Como viu que não tinha jeito, levantou, e ainda de cuecas foi até a janela, que dormia apenas encostada, na esperança que uma delas entrasse sorrateira e se esgueirasse até a sua cama. Apenas precisava ter cuidado para que não se cruzassem. Aí sim, ele teria problemas. Olhou para o casarão à distância e não viu qualquer movimento. Era melhor não testemunhar ninguém entrando ou saindo, ainda mais se fosse homem. Ficava imaginando as coisas que teriam feito lá dentro. Gostaria de ter dinheiro apenas o suficiente para comprar todo o tempo que ela tivesse disponível. Foi na cozinha fazer café e conferir se ainda tinha cigarros na carteira para quando ela chegasse. Ainda não sabia como seria o encontro depois da tórrida noite de amor.

 

Colocou uma bermuda velha e entrou na sua oficina para trabalhar numa lápide. Encomenda essa, que não cobraria dinheiro algum, quando soube que era para o Franchico, que tinha morrido no fim de semana e já estava enterrado. Era um homem que tinha lhe trazido muitos clientes e pediu à viúva para fazer o elogio fúnebre na pedra, mas ela preferiu que apenas o nome completo e as datas constasse ali. Foi um trabalho rápido, mas transpirava em demasia devido ao calor. Foi até a calçada tomar um ar e viu ela andando na sua direção. Parecia ainda mais bonita do que na noite anterior, e sorria, o que era raro de se ver.

 

— Oi bonitão! - Disse, passando por ele e entrando na casa.

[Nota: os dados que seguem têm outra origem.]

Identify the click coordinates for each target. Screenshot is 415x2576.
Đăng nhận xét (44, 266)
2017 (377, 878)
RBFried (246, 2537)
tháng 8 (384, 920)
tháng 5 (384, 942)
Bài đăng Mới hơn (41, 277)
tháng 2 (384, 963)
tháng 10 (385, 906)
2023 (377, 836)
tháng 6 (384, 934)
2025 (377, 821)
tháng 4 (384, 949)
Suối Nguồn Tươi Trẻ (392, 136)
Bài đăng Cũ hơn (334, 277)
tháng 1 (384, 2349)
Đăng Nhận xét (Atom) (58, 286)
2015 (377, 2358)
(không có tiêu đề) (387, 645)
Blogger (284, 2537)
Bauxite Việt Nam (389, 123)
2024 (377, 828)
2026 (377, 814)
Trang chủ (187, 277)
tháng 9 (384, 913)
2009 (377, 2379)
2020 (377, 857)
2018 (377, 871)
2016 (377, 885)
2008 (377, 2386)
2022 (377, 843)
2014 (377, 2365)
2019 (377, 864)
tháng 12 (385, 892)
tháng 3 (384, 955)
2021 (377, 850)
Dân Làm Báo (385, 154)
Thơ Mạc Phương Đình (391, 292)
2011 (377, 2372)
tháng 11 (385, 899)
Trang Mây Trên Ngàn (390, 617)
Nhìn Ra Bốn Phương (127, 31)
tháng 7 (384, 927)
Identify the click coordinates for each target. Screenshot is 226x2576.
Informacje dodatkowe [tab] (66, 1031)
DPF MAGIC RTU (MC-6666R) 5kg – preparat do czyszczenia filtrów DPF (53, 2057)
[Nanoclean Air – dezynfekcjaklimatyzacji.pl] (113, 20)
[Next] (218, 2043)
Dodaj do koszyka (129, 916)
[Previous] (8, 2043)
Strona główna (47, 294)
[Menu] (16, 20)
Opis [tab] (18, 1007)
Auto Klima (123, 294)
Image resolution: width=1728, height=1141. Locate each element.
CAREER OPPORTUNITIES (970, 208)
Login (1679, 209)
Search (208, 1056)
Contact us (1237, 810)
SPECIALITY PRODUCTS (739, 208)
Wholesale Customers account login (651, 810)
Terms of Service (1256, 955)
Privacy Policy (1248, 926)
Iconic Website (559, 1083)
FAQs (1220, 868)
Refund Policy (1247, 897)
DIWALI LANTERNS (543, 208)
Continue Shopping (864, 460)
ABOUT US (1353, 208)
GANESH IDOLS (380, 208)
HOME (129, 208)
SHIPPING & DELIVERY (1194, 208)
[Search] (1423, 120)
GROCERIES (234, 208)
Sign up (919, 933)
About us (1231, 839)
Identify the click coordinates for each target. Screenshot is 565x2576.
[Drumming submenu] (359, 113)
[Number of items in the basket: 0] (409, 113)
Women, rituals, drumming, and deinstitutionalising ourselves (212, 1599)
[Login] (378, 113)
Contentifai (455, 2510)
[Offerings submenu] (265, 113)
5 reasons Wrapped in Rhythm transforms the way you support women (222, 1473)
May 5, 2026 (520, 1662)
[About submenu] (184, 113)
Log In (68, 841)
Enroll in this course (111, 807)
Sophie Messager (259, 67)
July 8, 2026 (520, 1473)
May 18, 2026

— Não ganho nem um beijo? - Perguntou, fechando a porta e sendo surpreendido por um abraço dela por trás.

— Longe dos olhos alheios - Respondeu, virando-o e passando as mãos por trás do seu pescoço, antes de lhe beijar.

 

Quando ele baixou as mãos para a sua bunda, ela o interrompeu.

— Sem assanhamento. Estou em horário de trabalho.

— Mudou o turno?

— Vou receber alguém com hora marcada, daqui a pouco.

— Deve ser alguém importante. Espero que você cobre caro. É conhecido?

— Só vi uma vez, mas da primeira vez ele queria só conversar.

— O palerma te pagou pra conversar com ele?

— Acontece com mais frequência do que você imagina.

— Você não vai me cobrar essa conversa não, né?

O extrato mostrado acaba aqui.